### Task statement:
Please restate the entire listing verbatim.

### Extracted data:
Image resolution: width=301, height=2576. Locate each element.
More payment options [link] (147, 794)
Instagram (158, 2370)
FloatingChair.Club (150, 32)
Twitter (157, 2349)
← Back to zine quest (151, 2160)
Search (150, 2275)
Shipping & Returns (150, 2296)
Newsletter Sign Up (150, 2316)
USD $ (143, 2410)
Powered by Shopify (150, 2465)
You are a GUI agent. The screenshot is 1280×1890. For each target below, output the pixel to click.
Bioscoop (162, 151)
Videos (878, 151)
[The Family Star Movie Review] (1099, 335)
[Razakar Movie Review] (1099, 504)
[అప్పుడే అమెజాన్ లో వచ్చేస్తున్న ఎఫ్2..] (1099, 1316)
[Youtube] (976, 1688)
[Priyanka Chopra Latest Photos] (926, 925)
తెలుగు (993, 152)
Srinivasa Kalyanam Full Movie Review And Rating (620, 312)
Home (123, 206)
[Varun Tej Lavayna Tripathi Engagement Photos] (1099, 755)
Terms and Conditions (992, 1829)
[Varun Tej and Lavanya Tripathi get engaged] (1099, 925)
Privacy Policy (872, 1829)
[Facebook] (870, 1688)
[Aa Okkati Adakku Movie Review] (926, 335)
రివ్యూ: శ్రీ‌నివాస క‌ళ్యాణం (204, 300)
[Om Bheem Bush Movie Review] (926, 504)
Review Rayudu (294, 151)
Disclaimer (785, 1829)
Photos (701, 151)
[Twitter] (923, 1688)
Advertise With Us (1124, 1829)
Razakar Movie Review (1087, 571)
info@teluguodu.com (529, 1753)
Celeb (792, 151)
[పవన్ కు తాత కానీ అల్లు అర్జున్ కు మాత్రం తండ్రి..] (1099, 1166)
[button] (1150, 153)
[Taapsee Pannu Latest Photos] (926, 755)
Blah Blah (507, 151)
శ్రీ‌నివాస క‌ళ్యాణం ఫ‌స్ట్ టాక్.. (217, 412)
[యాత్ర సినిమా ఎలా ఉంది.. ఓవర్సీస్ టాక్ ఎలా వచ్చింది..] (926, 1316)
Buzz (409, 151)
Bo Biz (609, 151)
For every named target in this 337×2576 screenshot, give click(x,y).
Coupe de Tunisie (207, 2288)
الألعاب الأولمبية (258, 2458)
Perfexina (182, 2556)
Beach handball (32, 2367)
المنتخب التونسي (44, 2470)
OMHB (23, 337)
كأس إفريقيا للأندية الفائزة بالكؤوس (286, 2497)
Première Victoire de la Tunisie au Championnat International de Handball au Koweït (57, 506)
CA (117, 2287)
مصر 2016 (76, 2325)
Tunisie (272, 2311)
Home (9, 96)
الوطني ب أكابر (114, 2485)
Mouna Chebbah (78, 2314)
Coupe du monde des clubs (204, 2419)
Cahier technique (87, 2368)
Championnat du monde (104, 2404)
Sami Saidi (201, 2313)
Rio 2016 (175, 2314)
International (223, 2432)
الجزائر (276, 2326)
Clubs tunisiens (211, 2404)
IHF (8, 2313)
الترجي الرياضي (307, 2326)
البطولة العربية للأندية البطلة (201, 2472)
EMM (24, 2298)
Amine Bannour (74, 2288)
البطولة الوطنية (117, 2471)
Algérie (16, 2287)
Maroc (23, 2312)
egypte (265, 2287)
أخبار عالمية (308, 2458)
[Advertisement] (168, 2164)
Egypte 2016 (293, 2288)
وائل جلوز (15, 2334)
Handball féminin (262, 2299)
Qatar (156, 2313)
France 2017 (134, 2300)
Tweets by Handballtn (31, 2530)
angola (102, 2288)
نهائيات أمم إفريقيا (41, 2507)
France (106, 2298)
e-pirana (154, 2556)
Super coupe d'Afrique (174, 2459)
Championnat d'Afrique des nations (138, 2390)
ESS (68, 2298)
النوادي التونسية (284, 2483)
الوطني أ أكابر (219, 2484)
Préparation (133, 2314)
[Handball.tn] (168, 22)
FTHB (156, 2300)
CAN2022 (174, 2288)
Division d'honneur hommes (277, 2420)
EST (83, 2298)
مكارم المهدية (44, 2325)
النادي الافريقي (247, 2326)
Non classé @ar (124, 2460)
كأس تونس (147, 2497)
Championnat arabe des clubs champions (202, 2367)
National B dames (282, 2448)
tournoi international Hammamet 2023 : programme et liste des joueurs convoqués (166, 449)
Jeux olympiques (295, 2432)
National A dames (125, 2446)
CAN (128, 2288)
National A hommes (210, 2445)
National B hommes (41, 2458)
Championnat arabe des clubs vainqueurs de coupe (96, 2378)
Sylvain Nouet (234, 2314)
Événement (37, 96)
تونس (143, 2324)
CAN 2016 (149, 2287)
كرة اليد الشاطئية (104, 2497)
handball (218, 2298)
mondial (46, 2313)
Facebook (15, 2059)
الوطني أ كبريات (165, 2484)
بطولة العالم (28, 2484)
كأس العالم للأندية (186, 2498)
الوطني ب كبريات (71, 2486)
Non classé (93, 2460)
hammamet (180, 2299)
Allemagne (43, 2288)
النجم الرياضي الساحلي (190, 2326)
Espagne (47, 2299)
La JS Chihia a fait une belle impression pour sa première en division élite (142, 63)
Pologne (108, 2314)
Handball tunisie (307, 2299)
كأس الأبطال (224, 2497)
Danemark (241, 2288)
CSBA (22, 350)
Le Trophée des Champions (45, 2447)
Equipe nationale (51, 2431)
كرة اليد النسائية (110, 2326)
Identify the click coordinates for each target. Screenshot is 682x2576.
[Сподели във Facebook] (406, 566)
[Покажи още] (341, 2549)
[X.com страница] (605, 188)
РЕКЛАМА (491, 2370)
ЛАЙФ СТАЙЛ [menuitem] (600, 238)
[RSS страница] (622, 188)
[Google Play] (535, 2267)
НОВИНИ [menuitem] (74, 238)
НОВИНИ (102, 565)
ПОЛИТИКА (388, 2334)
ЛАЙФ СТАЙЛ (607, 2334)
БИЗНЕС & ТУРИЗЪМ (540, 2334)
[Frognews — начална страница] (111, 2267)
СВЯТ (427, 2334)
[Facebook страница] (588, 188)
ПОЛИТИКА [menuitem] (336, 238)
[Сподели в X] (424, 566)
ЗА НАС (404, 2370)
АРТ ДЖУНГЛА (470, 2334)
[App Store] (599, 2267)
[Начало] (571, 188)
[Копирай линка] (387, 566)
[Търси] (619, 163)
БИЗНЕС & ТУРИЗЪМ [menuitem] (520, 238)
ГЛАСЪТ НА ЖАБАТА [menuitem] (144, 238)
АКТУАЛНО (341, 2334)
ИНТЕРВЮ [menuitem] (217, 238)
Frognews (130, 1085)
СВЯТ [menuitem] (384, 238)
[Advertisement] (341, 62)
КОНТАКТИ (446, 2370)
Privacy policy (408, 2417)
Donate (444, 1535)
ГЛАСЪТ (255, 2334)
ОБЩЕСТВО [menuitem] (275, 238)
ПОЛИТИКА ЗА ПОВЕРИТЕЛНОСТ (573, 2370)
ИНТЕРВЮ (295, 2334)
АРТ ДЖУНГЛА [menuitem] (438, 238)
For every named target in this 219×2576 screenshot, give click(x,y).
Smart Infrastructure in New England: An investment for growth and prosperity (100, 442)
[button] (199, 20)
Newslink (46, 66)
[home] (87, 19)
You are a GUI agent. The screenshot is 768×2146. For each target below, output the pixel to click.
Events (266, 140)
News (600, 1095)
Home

### Written response:
Image resolution: width=301, height=2576. Locate each element.
More payment options [link] (147, 794)
Instagram (158, 2370)
FloatingChair.Club (150, 32)
Twitter (157, 2349)
← Back to zine quest (151, 2160)
Search (150, 2275)
Shipping & Returns (150, 2296)
Newsletter Sign Up (150, 2316)
USD $ (143, 2410)
Powered by Shopify (150, 2465)
You are a GUI agent. The screenshot is 1280×1890. For each target below, output the pixel to click.
Bioscoop (162, 151)
Videos (878, 151)
[The Family Star Movie Review] (1099, 335)
[Razakar Movie Review] (1099, 504)
[అప్పుడే అమెజాన్ లో వచ్చేస్తున్న ఎఫ్2..] (1099, 1316)
[Youtube] (976, 1688)
[Priyanka Chopra Latest Photos] (926, 925)
తెలుగు (993, 152)
Srinivasa Kalyanam Full Movie Review And Rating (620, 312)
Home (123, 206)
[Varun Tej Lavayna Tripathi Engagement Photos] (1099, 755)
Terms and Conditions (992, 1829)
[Varun Tej and Lavanya Tripathi get engaged] (1099, 925)
Privacy Policy (872, 1829)
[Facebook] (870, 1688)
[Aa Okkati Adakku Movie Review] (926, 335)
రివ్యూ: శ్రీ‌నివాస క‌ళ్యాణం (204, 300)
[Om Bheem Bush Movie Review] (926, 504)
Review Rayudu (294, 151)
Disclaimer (785, 1829)
Photos (701, 151)
[Twitter] (923, 1688)
Advertise With Us (1124, 1829)
Razakar Movie Review (1087, 571)
info@teluguodu.com (529, 1753)
Celeb (792, 151)
[పవన్ కు తాత కానీ అల్లు అర్జున్ కు మాత్రం తండ్రి..] (1099, 1166)
[button] (1150, 153)
[Taapsee Pannu Latest Photos] (926, 755)
Blah Blah (507, 151)
శ్రీ‌నివాస క‌ళ్యాణం ఫ‌స్ట్ టాక్.. (217, 412)
[యాత్ర సినిమా ఎలా ఉంది.. ఓవర్సీస్ టాక్ ఎలా వచ్చింది..] (926, 1316)
Buzz (409, 151)
Bo Biz (609, 151)
For every named target in this 337×2576 screenshot, give click(x,y).
Coupe de Tunisie (207, 2288)
الألعاب الأولمبية (258, 2458)
Perfexina (182, 2556)
Beach handball (32, 2367)
المنتخب التونسي (44, 2470)
OMHB (23, 337)
كأس إفريقيا للأندية الفائزة بالكؤوس (286, 2497)
Première Victoire de la Tunisie au Championnat International de Handball au Koweït (57, 506)
CA (117, 2287)
مصر 2016 (76, 2325)
Tunisie (272, 2311)
Home (9, 96)
الوطني ب أكابر (114, 2485)
Mouna Chebbah (78, 2314)
Coupe du monde des clubs (204, 2419)
Cahier technique (87, 2368)
Championnat du monde (104, 2404)
Sami Saidi (201, 2313)
Rio 2016 (175, 2314)
International (223, 2432)
الجزائر (276, 2326)
Clubs tunisiens (211, 2404)
IHF (8, 2313)
الترجي الرياضي (307, 2326)
البطولة العربية للأندية البطلة (201, 2472)
EMM (24, 2298)
Amine Bannour (74, 2288)
البطولة الوطنية (117, 2471)
Algérie (16, 2287)
Maroc (23, 2312)
egypte (265, 2287)
أخبار عالمية (308, 2458)
[Advertisement] (168, 2164)
Egypte 2016 (293, 2288)
وائل جلوز (15, 2334)
Handball féminin (262, 2299)
Qatar (156, 2313)
France 2017 (134, 2300)
Tweets by Handballtn (31, 2530)
angola (102, 2288)
نهائيات أمم إفريقيا (41, 2507)
France (106, 2298)
e-pirana (154, 2556)
Super coupe d'Afrique (174, 2459)
Championnat d'Afrique des nations (138, 2390)
ESS (68, 2298)
النوادي التونسية (284, 2483)
الوطني أ أكابر (219, 2484)
Préparation (133, 2314)
[Handball.tn] (168, 22)
FTHB (156, 2300)
CAN2022 (174, 2288)
Division d'honneur hommes (277, 2420)
EST (83, 2298)
مكارم المهدية (44, 2325)
النادي الافريقي (247, 2326)
Non classé @ar (124, 2460)
كأس تونس (147, 2497)
Championnat arabe des clubs champions (202, 2367)
National B dames (282, 2448)
tournoi international Hammamet 2023 : programme et liste des joueurs convoqués (166, 449)
Jeux olympiques (295, 2432)
National A dames (125, 2446)
CAN (128, 2288)
National A hommes (210, 2445)
National B hommes (41, 2458)
Championnat arabe des clubs vainqueurs de coupe (96, 2378)
Sylvain Nouet (234, 2314)
Événement (37, 96)
تونس (143, 2324)
CAN 2016 (149, 2287)
كرة اليد الشاطئية (104, 2497)
handball (218, 2298)
mondial (46, 2313)
Facebook (15, 2059)
الوطني أ كبريات (165, 2484)
بطولة العالم (28, 2484)
كأس العالم للأندية (186, 2498)
الوطني ب كبريات (71, 2486)
Non classé (93, 2460)
hammamet (180, 2299)
Allemagne (43, 2288)
النجم الرياضي الساحلي (190, 2326)
Espagne (47, 2299)
La JS Chihia a fait une belle impression pour sa première en division élite (142, 63)
Pologne (108, 2314)
Handball tunisie (307, 2299)
كأس الأبطال (224, 2497)
Danemark (241, 2288)
CSBA (22, 350)
Le Trophée des Champions (45, 2447)
Equipe nationale (51, 2431)
كرة اليد النسائية (110, 2326)
Identify the click coordinates for each target. Screenshot is 682x2576.
[Сподели във Facebook] (406, 566)
[Покажи още] (341, 2549)
[X.com страница] (605, 188)
РЕКЛАМА (491, 2370)
ЛАЙФ СТАЙЛ [menuitem] (600, 238)
[RSS страница] (622, 188)
[Google Play] (535, 2267)
НОВИНИ [menuitem] (74, 238)
НОВИНИ (102, 565)
ПОЛИТИКА (388, 2334)
ЛАЙФ СТАЙЛ (607, 2334)
БИЗНЕС & ТУРИЗЪМ (540, 2334)
[Frognews — начална страница] (111, 2267)
СВЯТ (427, 2334)
[Facebook страница] (588, 188)
ПОЛИТИКА [menuitem] (336, 238)
[Сподели в X] (424, 566)
ЗА НАС (404, 2370)
АРТ ДЖУНГЛА (470, 2334)
[App Store] (599, 2267)
[Начало] (571, 188)
[Копирай линка] (387, 566)
[Търси] (619, 163)
БИЗНЕС & ТУРИЗЪМ [menuitem] (520, 238)
ГЛАСЪТ НА ЖАБАТА [menuitem] (144, 238)
АКТУАЛНО (341, 2334)
ИНТЕРВЮ [menuitem] (217, 238)
Frognews (130, 1085)
СВЯТ [menuitem] (384, 238)
[Advertisement] (341, 62)
КОНТАКТИ (446, 2370)
Privacy policy (408, 2417)
Donate (444, 1535)
ГЛАСЪТ (255, 2334)
ОБЩЕСТВО [menuitem] (275, 238)
ПОЛИТИКА ЗА ПОВЕРИТЕЛНОСТ (573, 2370)
ИНТЕРВЮ (295, 2334)
АРТ ДЖУНГЛА [menuitem] (438, 238)
For every named target in this 219×2576 screenshot, give click(x,y).
Smart Infrastructure in New England: An investment for growth and prosperity (100, 442)
[button] (199, 20)
Newslink (46, 66)
[home] (87, 19)
You are a GUI agent. The screenshot is 768×2146. For each target below, output the pixel to click.
Events (266, 140)
News (600, 1095)
Home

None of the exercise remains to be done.